Whether or not you understand what was written above, perhaps the diagram below of a 2-to-4 decoder will make things clearer now:
The red lines indicate the wires going to the AND gate at the top. The output of this AND gate will come on only when both inputs to the decoder are on. The green lines are for the second-highest AND gate, which will energize when the lower input is on, but the top input is off. The purple wires signify the AND gate which will activate when the top input is on but the bottom one is off, and finally, the blue lines lead to the AND gate for when both inputs are off. There are four possible combinations of input to this decoder, and each has a corresponding single output. A 3-to-8 decoder works the same way, except it would have eight AND gates at the right, three inputs, a NOT gate for each input, and more wiring.
Now that we know how to make a RAM cell, a tri-state buffer, and an address decoder, we have all the sub-circuits we need to make a complete, working RAM array. It's time to put it all together.
For this introduction, we'll illustrate a 4x2 SRAM array. RAM arrays are designated as bxw, where b is the number of bytes in the array, and w is the byte width, meaning how many bits are in each byte. Thus, our 4x2 RAM array has 4 bytes, and each byte contains two bits. (Most RAM arrays that you see in electronics parts catalogs will be somethingx8, because it's pretty typical to have 8 bits in a byte, but it's good to be different sometimes, and having only two bits to a byte makes things easier to draw, too.)
In an SRAM array, the RAM cells are arranged and wired up as follows:
Typically, when diagrammed, a row of RAM cells represents one byte, and each column represents one bit in each byte. So in our 4x2 RAM array, we would have 4 rows (because we have 4 bytes total), and each row will have be two columns wide (because each has two bits):
The Enable pins on the RAM cells lead from the outputs on the address decoder. Thus, each output on the address decoder goes to each RAM cell in one row of the RAM array (because you want to enable all of the bits in each byte when that byte is accessed).
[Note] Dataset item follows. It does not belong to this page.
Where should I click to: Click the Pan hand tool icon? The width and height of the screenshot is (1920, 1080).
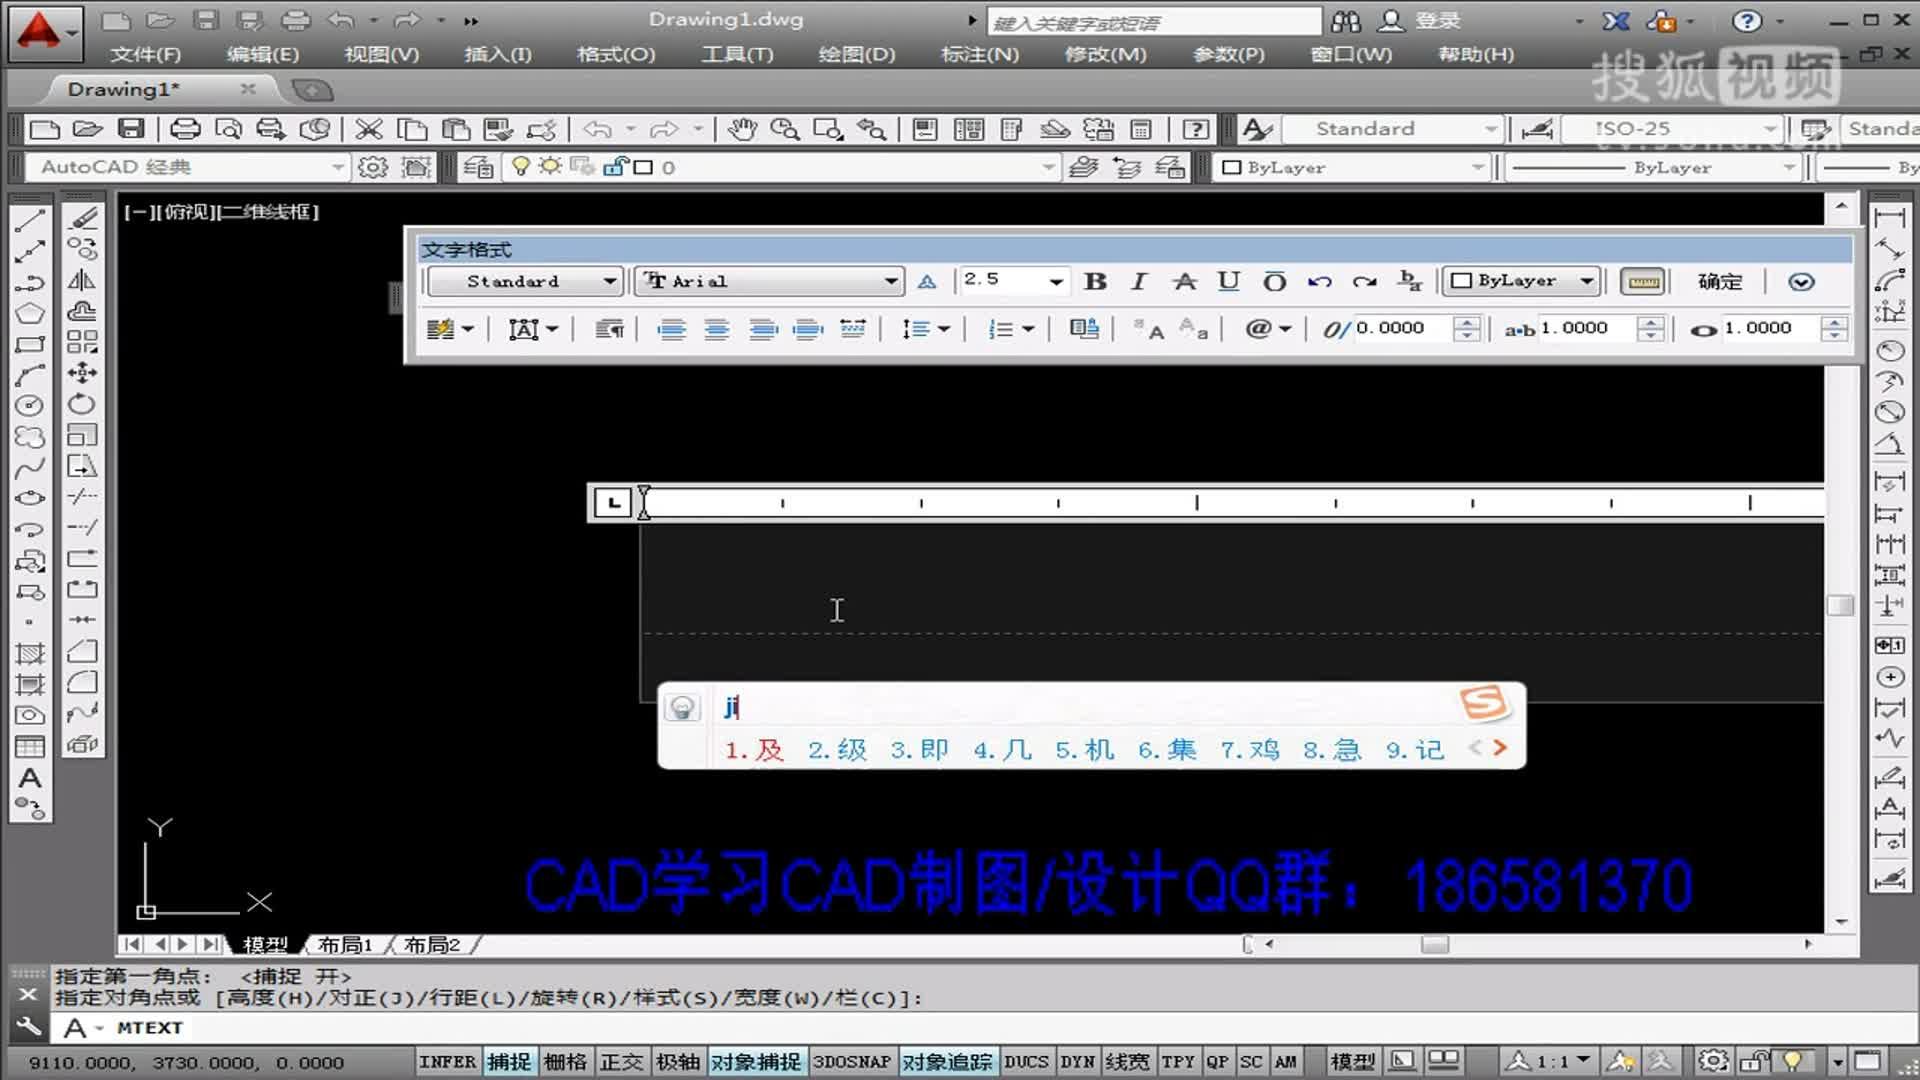pyautogui.click(x=741, y=129)
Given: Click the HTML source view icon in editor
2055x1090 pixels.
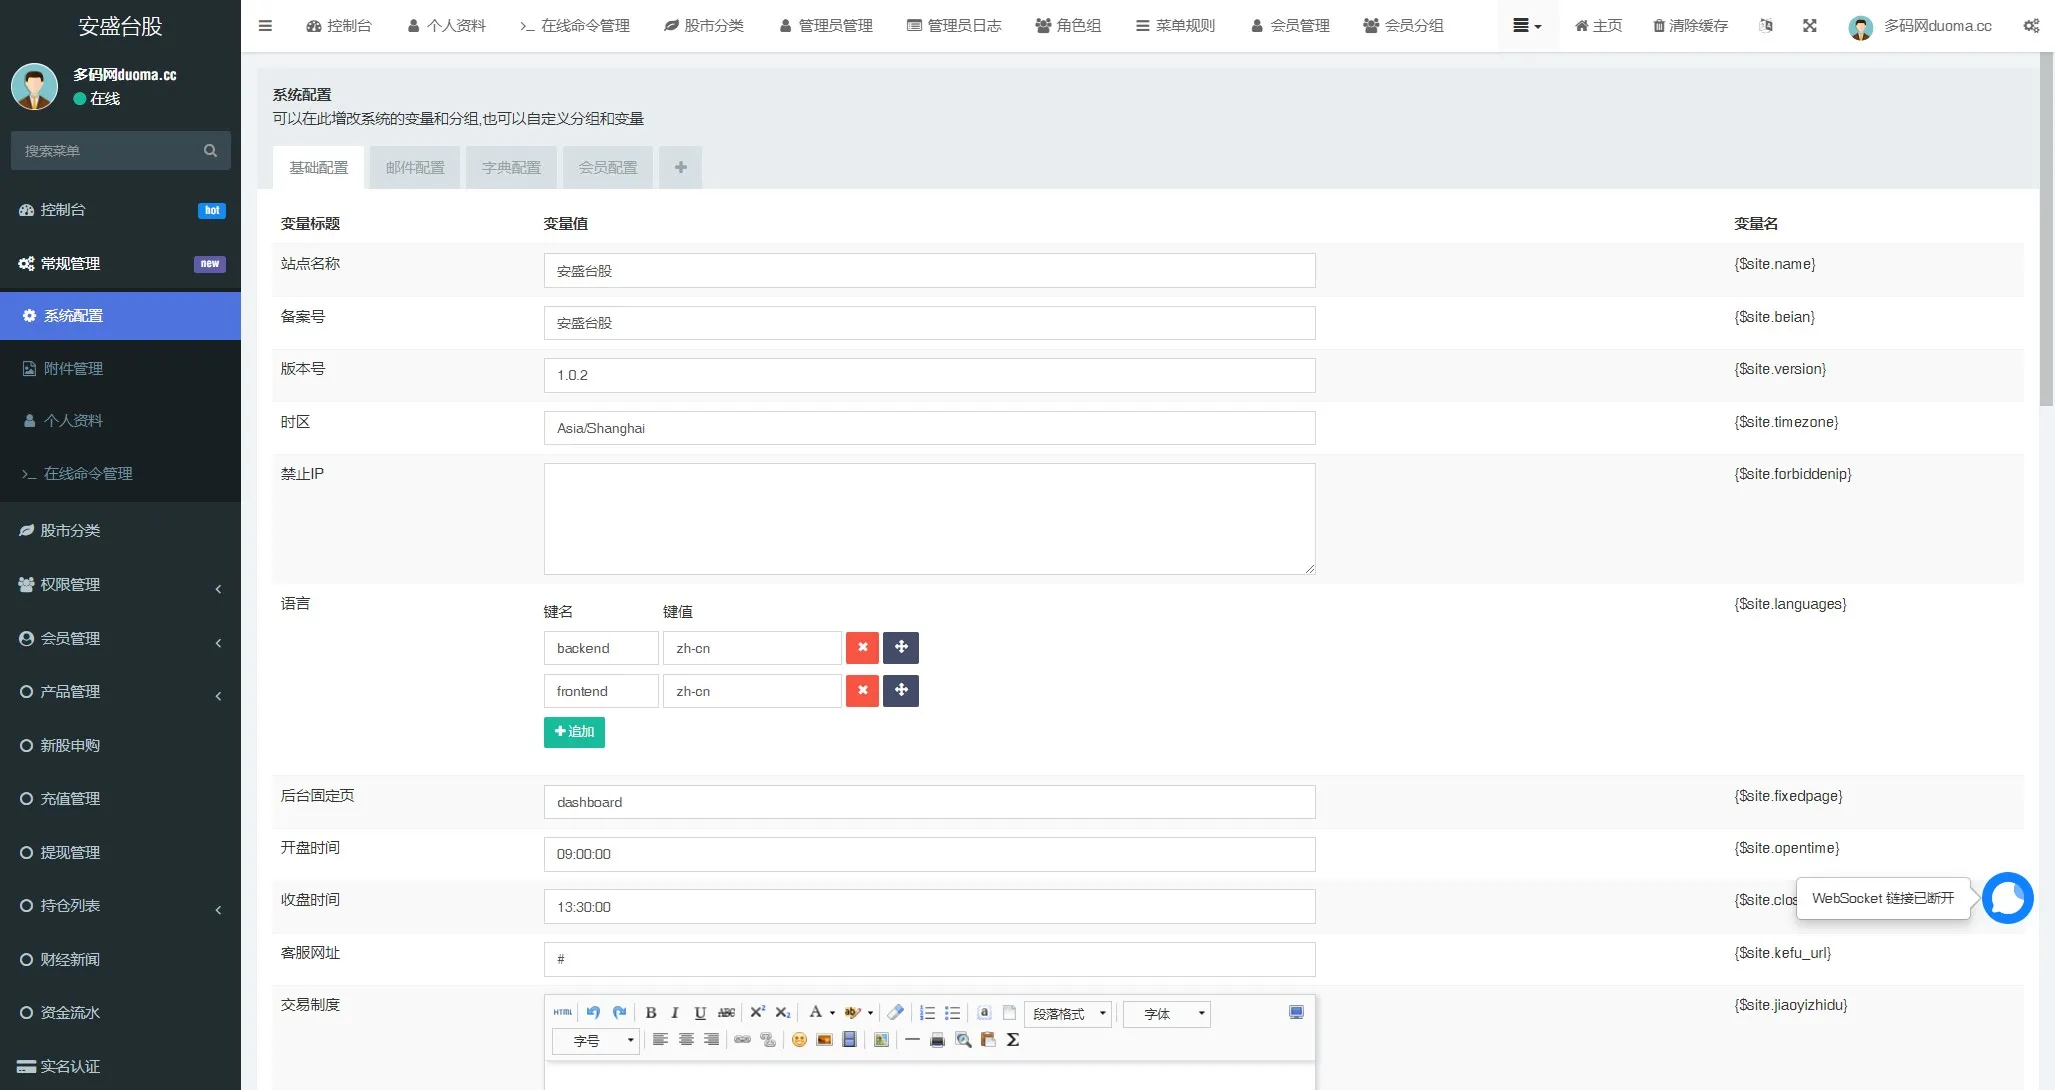Looking at the screenshot, I should click(563, 1013).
The outputs from the address decoder are also ANDed with the Write Enable signal to go to the cells' Write Enable pin. That way, when both a particular address AND the Write Enable signal are on, the data gets put into the cell. (Please note that at this point, I lost my patience with trying to draw all this, and so the picture below is only half-done; The output of the AND gate in each row should be going to the RAM cell on the right as well, but things got a bit too cluttered to provide any easy way for me to add this.)
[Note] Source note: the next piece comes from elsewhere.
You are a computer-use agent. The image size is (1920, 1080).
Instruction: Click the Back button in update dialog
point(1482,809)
The only thing remaining is the data pins. They can simply be left as they are, to provide two separate data buses (one for data in, the other for data out), but microprocessors usually expect to use a bidirectional data bus. To achieve this, the data bus is connected to both the Data In pins and the Data Out pins of the RAM cells. This gives you a bidirectional data bus, but there needs to be a bit of additional circuitry added to this so that data only flows into the RAM array of out of it, but not both. And so we come to...
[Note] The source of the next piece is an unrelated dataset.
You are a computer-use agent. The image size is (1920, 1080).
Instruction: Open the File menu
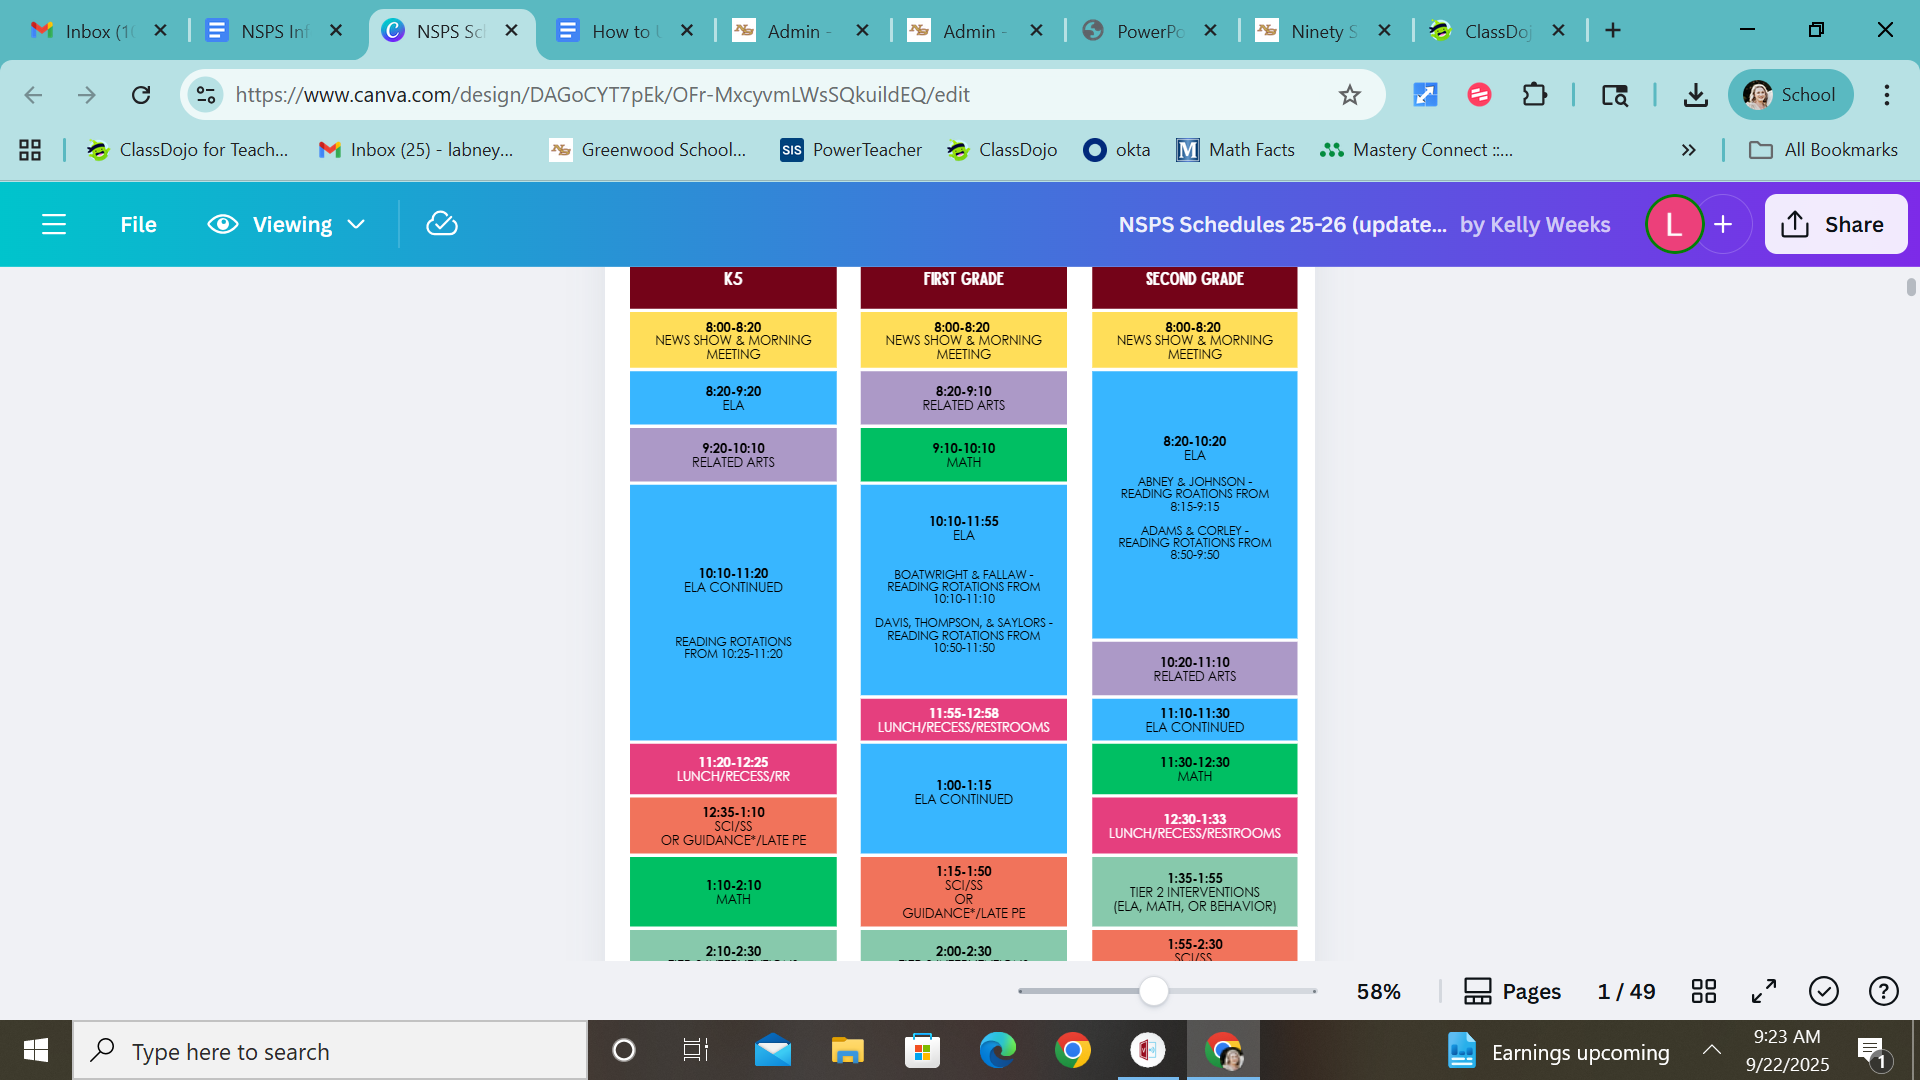click(138, 224)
To ensure that data only flows in one direction at a time (either coming out of the RAM array or going into it), two diodes are used right next to each RAM cell, so that data only goes into it or out from it, but not both:
And there you have it. That's pretty much how RAM works. At least SRAM, anyway. And you don't really want to know how DRAM works, because DRAM sucks. Everybody should use SRAM and eliminate DRAM altogether.